Emerging markets ETFs had been perking up for several weeks, but the group got the lift it really needed Wednesday when the Federal Reserve eschewed tapering. The U.S. central bank said its $85 billion in monthly bond purchases will remain in place and those comments could be just what the doctor ordered when it comes to confirming a significant rally for emerging markets ETFs.
There were multiple examples of the intensity with which emerging markets ETFs rallied on Wednesday. The Vanguard FTSE Emerging Markets ETF (NYSEArca: VWO) jumped 4% while the iShares MSCI Brazil Capped ETF (NYSEArca: EWZ) soared 5.1% and those are just two examples. With a Wednesday gain of 4.6%, the PowerShares DWA Emerging Markets Technical Leaders Portfolio (NYSEArca: PIE) belongs on the list of emerging markets “no tapering” beneficiaries. [Some Enhanced ETFs Beating Their Benchmarks]

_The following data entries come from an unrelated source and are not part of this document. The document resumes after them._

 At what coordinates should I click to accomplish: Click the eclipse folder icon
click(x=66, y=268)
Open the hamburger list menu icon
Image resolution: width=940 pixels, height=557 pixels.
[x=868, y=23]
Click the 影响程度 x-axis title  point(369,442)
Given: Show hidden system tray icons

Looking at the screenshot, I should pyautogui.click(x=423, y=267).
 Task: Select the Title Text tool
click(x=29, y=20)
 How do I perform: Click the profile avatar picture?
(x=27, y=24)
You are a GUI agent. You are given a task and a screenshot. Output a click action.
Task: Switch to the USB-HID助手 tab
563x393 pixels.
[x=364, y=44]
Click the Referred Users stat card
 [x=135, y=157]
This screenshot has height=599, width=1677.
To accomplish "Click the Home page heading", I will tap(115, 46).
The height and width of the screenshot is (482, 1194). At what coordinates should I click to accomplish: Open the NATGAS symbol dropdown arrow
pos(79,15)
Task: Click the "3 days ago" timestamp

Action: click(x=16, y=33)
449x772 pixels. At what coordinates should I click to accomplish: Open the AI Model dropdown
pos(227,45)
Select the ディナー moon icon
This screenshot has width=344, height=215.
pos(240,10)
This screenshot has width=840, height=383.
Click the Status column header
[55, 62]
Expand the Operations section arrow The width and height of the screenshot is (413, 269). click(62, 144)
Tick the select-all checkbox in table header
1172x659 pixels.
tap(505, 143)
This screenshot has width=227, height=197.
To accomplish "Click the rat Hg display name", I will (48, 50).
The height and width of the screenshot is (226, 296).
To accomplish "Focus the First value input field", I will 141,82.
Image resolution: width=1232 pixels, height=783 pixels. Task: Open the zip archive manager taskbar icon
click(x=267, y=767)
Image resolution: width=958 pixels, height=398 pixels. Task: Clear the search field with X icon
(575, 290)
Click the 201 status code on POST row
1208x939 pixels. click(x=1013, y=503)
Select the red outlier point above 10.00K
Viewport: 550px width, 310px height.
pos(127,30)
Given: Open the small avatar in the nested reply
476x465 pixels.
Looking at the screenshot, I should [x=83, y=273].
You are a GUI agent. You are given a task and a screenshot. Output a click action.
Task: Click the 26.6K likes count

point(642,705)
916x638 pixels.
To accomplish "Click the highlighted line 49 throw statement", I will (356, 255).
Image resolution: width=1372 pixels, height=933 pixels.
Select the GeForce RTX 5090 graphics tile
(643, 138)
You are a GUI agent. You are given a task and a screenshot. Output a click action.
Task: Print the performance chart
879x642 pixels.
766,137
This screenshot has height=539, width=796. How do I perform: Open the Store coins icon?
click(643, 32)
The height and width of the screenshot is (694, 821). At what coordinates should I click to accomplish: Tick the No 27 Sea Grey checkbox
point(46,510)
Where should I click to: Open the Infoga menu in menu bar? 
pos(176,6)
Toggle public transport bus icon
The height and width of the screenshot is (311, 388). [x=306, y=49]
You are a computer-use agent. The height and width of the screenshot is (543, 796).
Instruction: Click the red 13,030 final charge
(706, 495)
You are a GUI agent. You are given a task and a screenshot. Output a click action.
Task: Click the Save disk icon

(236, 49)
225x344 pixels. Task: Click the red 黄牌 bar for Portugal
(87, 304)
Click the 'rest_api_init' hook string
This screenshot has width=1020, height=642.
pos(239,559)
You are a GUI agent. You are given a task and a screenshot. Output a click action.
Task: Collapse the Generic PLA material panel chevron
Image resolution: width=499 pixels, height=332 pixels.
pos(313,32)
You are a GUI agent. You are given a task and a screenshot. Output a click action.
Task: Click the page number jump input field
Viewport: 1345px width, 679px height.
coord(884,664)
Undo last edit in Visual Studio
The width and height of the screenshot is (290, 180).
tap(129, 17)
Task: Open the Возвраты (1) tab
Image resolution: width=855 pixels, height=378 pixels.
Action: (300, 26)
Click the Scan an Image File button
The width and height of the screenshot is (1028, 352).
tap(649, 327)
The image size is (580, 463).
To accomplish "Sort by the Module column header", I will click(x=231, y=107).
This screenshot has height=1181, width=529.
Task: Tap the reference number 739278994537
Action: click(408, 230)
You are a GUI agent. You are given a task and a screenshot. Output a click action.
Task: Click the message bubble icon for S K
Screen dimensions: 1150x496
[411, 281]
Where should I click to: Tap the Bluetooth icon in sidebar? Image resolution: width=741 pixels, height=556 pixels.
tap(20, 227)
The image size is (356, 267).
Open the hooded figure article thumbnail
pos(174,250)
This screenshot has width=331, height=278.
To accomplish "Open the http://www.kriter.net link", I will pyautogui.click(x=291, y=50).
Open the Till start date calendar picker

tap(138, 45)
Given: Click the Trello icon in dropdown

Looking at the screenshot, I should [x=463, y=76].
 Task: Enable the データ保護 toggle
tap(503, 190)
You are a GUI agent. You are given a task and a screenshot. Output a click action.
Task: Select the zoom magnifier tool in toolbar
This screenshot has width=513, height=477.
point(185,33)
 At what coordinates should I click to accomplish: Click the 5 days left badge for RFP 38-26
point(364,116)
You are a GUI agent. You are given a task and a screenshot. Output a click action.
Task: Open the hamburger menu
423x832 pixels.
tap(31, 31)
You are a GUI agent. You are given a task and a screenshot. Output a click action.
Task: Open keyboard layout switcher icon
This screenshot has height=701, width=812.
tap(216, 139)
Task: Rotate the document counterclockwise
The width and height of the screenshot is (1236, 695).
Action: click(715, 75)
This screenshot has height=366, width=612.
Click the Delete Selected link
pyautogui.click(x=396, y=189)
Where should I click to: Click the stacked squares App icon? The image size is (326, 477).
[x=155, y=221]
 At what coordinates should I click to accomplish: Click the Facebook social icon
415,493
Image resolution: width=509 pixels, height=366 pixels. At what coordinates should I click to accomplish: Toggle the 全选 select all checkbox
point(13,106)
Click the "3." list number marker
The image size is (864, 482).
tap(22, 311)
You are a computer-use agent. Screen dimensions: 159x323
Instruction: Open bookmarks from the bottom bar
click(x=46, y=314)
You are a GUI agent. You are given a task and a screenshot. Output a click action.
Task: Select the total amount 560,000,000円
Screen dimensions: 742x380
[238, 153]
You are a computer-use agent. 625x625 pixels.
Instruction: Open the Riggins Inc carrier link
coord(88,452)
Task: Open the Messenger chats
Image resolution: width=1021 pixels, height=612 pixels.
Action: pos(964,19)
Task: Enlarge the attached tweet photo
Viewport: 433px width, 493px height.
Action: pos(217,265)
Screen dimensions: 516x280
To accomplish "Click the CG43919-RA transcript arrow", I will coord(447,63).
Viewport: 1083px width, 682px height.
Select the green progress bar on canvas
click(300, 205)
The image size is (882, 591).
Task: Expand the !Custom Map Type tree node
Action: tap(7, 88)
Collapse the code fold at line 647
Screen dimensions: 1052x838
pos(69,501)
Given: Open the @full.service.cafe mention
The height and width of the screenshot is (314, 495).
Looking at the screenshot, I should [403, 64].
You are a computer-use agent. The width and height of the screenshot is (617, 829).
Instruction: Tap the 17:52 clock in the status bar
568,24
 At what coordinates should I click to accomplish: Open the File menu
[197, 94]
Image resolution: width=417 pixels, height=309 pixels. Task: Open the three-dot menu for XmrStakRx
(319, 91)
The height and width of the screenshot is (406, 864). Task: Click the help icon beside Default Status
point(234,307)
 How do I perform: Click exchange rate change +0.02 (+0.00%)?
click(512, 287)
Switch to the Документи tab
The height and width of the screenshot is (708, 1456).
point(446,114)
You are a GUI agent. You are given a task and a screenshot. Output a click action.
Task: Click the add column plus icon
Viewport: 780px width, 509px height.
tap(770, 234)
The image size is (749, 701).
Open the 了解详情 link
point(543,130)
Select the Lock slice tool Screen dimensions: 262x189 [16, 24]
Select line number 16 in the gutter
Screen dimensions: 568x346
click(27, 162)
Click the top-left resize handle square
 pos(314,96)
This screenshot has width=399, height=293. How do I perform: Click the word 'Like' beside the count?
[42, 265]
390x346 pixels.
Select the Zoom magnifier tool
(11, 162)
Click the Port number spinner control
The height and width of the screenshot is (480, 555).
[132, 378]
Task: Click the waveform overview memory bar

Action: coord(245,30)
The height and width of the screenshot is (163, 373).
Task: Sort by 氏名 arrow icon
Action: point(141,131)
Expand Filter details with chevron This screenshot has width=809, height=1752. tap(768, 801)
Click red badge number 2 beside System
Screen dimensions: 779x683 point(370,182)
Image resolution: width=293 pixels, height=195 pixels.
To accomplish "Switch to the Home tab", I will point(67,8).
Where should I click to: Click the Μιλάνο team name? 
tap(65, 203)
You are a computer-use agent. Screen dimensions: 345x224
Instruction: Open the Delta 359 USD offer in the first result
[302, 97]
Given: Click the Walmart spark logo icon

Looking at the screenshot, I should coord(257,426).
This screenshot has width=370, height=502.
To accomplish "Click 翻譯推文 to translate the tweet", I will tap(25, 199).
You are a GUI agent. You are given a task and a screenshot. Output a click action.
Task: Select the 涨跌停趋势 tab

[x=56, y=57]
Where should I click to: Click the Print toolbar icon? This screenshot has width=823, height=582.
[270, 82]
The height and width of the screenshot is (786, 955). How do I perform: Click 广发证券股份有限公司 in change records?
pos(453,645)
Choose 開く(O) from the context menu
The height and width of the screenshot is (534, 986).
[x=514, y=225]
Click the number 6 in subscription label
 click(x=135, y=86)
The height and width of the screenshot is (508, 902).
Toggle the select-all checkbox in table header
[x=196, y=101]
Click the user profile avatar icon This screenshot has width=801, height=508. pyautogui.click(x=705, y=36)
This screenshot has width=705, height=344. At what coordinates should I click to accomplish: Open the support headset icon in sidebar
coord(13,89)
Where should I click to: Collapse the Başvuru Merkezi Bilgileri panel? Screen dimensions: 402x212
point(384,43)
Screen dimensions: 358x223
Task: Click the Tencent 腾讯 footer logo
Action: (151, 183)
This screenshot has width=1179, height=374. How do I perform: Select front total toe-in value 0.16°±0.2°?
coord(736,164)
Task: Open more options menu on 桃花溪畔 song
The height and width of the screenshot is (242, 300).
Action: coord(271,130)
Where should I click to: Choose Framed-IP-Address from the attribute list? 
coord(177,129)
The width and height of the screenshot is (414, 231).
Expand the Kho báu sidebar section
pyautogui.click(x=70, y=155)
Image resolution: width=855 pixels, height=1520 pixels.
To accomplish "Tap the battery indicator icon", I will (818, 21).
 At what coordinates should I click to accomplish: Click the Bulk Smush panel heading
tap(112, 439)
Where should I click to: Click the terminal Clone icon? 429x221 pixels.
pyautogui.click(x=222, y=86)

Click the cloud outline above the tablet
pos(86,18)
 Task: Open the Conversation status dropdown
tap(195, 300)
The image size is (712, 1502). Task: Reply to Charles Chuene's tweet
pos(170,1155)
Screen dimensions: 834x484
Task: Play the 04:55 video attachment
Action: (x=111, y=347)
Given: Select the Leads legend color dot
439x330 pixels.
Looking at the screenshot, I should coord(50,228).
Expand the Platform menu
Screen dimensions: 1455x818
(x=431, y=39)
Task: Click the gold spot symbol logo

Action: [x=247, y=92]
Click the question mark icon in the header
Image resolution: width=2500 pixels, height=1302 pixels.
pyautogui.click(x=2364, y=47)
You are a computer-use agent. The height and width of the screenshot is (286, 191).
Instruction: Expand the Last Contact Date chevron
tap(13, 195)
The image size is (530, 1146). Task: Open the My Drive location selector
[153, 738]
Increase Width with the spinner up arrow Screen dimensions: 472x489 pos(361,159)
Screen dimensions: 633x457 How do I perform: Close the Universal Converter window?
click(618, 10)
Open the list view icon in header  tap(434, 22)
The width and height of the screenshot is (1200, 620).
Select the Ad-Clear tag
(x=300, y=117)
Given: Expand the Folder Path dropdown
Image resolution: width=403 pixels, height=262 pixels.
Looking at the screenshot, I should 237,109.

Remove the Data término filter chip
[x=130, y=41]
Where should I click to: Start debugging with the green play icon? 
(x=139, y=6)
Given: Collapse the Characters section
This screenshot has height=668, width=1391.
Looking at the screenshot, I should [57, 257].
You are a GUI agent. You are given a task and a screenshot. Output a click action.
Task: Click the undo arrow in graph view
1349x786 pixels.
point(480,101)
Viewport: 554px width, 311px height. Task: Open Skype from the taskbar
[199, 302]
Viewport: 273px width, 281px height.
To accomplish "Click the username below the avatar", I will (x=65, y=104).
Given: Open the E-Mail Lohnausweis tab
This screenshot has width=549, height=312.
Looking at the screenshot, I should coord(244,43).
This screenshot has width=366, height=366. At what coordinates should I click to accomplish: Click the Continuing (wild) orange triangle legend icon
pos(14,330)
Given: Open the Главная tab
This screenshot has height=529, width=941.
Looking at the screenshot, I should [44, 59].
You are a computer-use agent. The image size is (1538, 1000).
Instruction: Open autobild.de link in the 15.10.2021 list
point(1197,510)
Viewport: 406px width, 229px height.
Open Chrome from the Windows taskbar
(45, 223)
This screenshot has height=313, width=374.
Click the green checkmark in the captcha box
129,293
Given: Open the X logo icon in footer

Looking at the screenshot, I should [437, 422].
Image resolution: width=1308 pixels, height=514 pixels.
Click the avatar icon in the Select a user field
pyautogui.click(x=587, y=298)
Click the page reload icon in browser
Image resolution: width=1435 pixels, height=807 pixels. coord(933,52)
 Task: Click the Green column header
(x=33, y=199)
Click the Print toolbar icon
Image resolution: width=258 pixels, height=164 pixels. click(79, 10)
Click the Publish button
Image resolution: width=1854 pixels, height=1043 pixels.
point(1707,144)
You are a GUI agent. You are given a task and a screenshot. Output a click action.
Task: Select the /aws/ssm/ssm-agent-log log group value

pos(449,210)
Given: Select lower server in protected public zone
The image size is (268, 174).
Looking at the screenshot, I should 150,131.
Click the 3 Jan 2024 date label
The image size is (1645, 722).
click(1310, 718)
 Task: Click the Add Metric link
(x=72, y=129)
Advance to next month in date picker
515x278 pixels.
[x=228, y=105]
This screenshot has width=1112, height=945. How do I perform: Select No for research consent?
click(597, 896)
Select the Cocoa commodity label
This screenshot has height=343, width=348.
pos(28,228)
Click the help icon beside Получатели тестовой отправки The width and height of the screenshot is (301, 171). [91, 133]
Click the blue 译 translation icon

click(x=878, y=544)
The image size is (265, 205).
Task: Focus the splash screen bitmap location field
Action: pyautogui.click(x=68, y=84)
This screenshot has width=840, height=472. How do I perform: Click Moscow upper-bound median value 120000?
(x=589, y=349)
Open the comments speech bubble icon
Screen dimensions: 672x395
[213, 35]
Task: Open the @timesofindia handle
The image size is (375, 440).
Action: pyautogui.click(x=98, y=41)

PIE does not follow the same cap-weighted methodology used by VWO and other larger, diversified emerging markets ETFs. Rather, PIE tracks the Dorsey Wright Emerging Markets Technical Leaders Index, which ranks its components based on relative strength traits. PIE and its index rebalance quarterly. That methodology previously helped PIE thwart larger rivals like VWO. Earlier this year when the BRIC nations were lagging, PIE was beating its rivals because it had scant BRIC exposure. [Outperforming EM ETF Hits a Rough Patch]
However, PIE was left vulnerable to the tapering-induced emerging markets swoon that started in earnest in May. Although PIE was not highly exposed to BRIC, the fund did have large allocations to some developing markets that waned in the face of tapering talk and higher U.S. interest rates. Think Turkey, Indonesia and Thailand as a few examples.
With tapering off the table, PIE could be in a position to thrive again. The ETF can hold stocks from the following countries: Argentina, Brazil, Chile, China, Colombia, Czech Republic, Egypt, Hungary, India, Indonesia, Israel, Malaysia, Mexico, Morocco, Pakistan, Peru, Philippines, Poland, Russia, South Africa, Taiwan, Thailand and Turkey.
As of Tuesday, PIE’s top-five country weights were South Korea, Indonesia, Mexico, China and South Africa, a group that represents about 44% of the fund’s weight. While Indonesia may need more than the loss of tapering chatter to eradicate its current account deficit and bolster the faltering rupiah, some of PIE’s other country weights are ideally situated to take advantage of a no tapering environment.